Curiously, the modem still worked so I typed in “Class not registered” in Google. Immediately, like joining ‘laptops anonymous’ a whole list of blogs appeared of people who had discovered the same problem, from cutiegirl in California to geekgod in Chennai. And good people were giving them advice.

It was strange advice and it took me some time to write down the hieroglyphics, which involved finding parts of my computer I didn’t know existed and safe modes, and programming lots of dashes and dots and forward strokes. Each time I optimistically administered the medicine in a hope that the patient would respond. But each time I rebooted the same message would appear.

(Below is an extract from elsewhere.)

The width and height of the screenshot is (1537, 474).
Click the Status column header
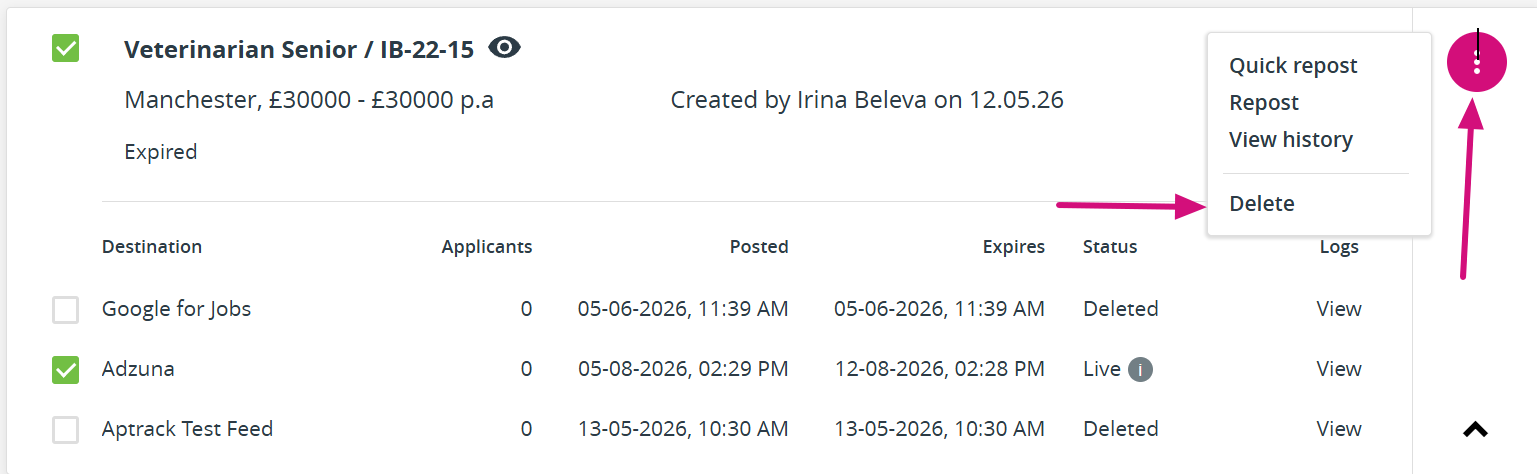pos(1110,246)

I felt like flinging the bloody thing against the wall, tears of frustration forming. Noises from beneath told me that the youth were up.

“Wassup?” they asked. I showed them. “Aaaah,” said floppy haired Tom, helpfully, “You need an Apple Mac”. “I don’t have an Apple Mac, I can’t afford an Apple Mac, I’ve got Lenovo cheapo with Vista”. “Aaaah,” said laidback Jack, “that’s the problem. You need XP, Vista is programmed to fail.”

“Grrr…” I growled, madly pressing and re-pressing keys, as if its buttons would respond to a battering.

I get a reply from Ranjit in Bombay. “I tried for three days,” he says, “Then I had to give up and clean the whole hard drive and re-install Vista and it’s just got wrong again. Then I tried Mozilla Firefox and suddenly, I could access all my documents through the new server.”

“Look,” I say to the male lazing on the sofa with my towel wrapped around his waist. “It works with Firefox.”

“Oh god,” he says with a particularly irritating intonation and world weary sigh, “Were you using Windows Explorer? No one uses that…” I felt like Pepys with his quill pen: no wonder my class wasn’t registered.